BONN--This month, the German Research Foundation (DFG) has called on national universities to develop and submit proposals for developing bioinformatics research centers to boost Germany's research competitiveness.
"We want to make university careers in biocomputing more appealing to young academics," explains Ingrid Ehses, coordinator of the DFG's projects on genetics, cell biology, and molecular biology. Currently, says Ehses, it is cumbersome to develop biocomputing groups at universities because rigid academic guidelines and habits interfere with the growth of the developing interdisciplinary field.
The DFG's call for proposals is intended to encourage universities to create a new research infrastructure and to take advantage of all regional resources. This would include collaborations with nonuniversity research facilities and biotech industries, not usually sought out by German academics.
Winning proposals will receive up to 50 million DM (US $25 million) over a period of 5 years. And in contrast to existing programs funded by the DFG and Ministry of Research and Education, such as Germany's Human Genome Project, the new initiative would require that winning proposals increase the number of young scientists trained in bioinformatics over the next decade. (Other than the training requirement, no further restrictions are being imposed.)
The bioinformatics initiative appears to be a reaction to the DFG's May report on genome research in Germany, which observed a severe shortage of activities in biocomputing and recommended increasing the genome research budget by 1 billion DM (US $500 million). Current biocomputing research groups in Germany are fairly small, and the number of faculty actively working in this area is limited to one, Ralf Hofestädt at the University of Magdeburg.

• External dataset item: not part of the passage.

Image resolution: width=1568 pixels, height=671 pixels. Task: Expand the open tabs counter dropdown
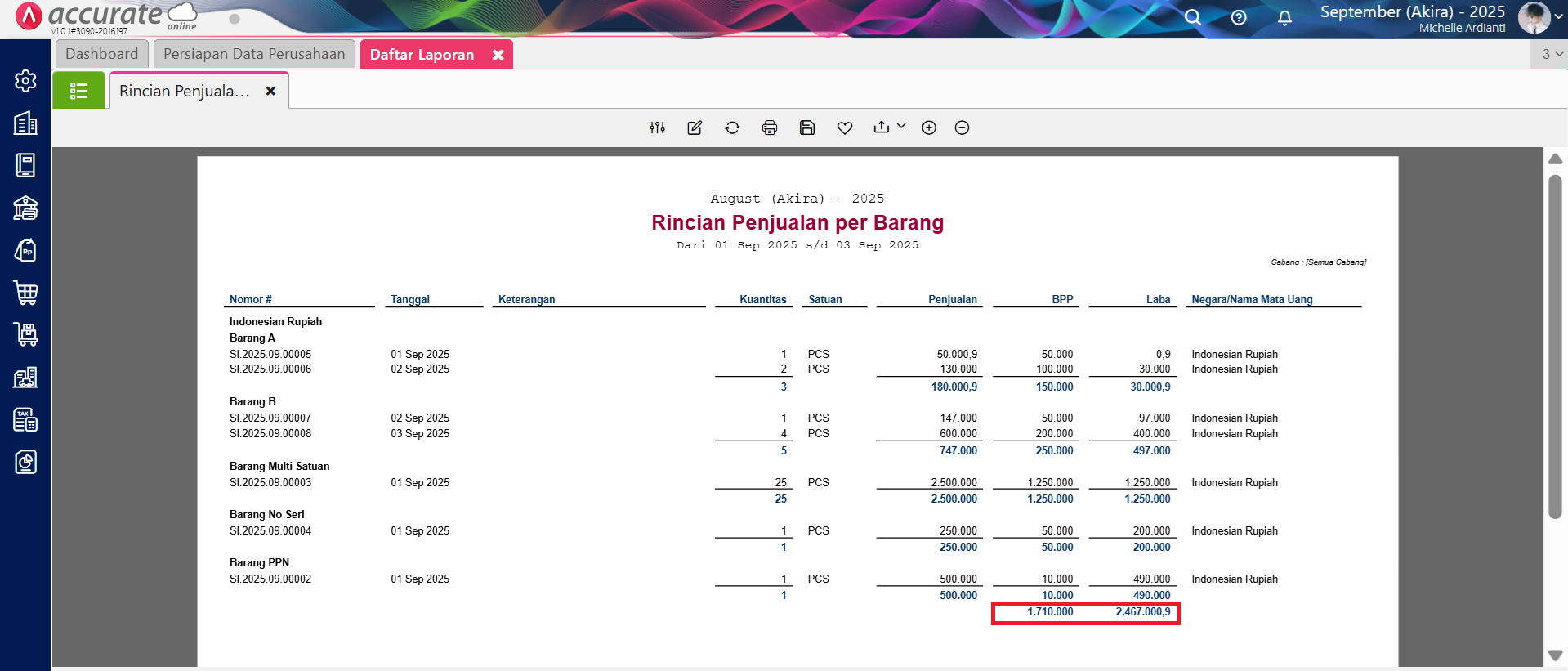click(x=1552, y=54)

Klaus Schaefer, who teaches bioinformatics at the University of Konstanz, says that many senior scientists are not familiar with the biocomputing field. He adds that "usually the post-doc that runs the computer equipment of a research group is the only one to do some biocomputing." Schaefer compares the current development of biocomputing with "the time when they found the double helix" and tenured professors had to keep up by attending lectures at the Institute for Medical Genetics in Cologne. "That's what we might need now again for biocomputing."
Proposals (maximum 10 pages) must be submitted by 30 September 1999.